Art History had ended. I told Mr. Zeid this was the finest test I’d ever had the privilege of taking. He sat down hard. I joined the teeming mass of Ben Franklin students thundering to sixth-period classes like lemmings bound for the sea. Peter Terris and Julia Hart were walking arm in arm in matching blue sweaters, oblivious to their surroundings. I approached them.
“Hi, guys,” I chirped. “How are things in the Magic Kingdom?”

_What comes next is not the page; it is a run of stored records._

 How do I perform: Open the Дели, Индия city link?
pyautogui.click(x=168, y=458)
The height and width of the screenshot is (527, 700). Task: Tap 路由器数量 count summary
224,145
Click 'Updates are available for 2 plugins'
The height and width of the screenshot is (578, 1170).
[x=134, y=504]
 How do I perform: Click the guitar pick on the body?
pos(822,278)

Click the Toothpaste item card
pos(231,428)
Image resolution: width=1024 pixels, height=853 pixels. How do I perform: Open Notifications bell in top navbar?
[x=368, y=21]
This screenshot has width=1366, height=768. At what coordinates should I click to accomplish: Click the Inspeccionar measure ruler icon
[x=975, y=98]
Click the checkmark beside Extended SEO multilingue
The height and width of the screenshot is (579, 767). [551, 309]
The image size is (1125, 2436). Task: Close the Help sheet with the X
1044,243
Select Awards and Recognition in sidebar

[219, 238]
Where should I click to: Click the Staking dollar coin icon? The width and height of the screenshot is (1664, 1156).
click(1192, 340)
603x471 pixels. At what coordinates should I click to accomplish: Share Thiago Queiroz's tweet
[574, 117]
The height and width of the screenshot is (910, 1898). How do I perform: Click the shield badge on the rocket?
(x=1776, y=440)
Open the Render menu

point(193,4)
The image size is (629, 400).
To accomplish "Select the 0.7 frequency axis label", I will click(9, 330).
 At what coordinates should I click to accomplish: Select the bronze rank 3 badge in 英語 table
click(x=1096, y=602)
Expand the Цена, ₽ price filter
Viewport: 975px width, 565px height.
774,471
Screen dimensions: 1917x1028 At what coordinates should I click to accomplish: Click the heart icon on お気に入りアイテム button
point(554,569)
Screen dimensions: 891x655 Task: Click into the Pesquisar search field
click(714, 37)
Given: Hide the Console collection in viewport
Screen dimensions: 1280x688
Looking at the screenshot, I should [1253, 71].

Jonathan zipped on the scene and hovered directly
in Peter’s face to observe him. His wings beat quickly. He flew backward a foot, stopped, tilted, and pointed toward the ceiling. He took a small cluster of grapes from his quiver and began eating them. Julia looked at me with total, irritated shock; Peter broke into a wide, friendly grin and started laughing. Jonathan dived straight down and darted in and out between them, his brow furrowed. Peter kept laughing and said did I realize how funny I was? He’d see me around. I watched them leave.
Jonathan landed on my shoulder. “Still too early to tell,” he said.
I ducked behind the sainted statue of Benjamin Franklin; angst surged through me. I gripped Ben’s bronze boot. “I’m falling apart!” I wailed.
Jonathan eyed me somberly. “The human will is not easily broken, my friend. People are not robots.”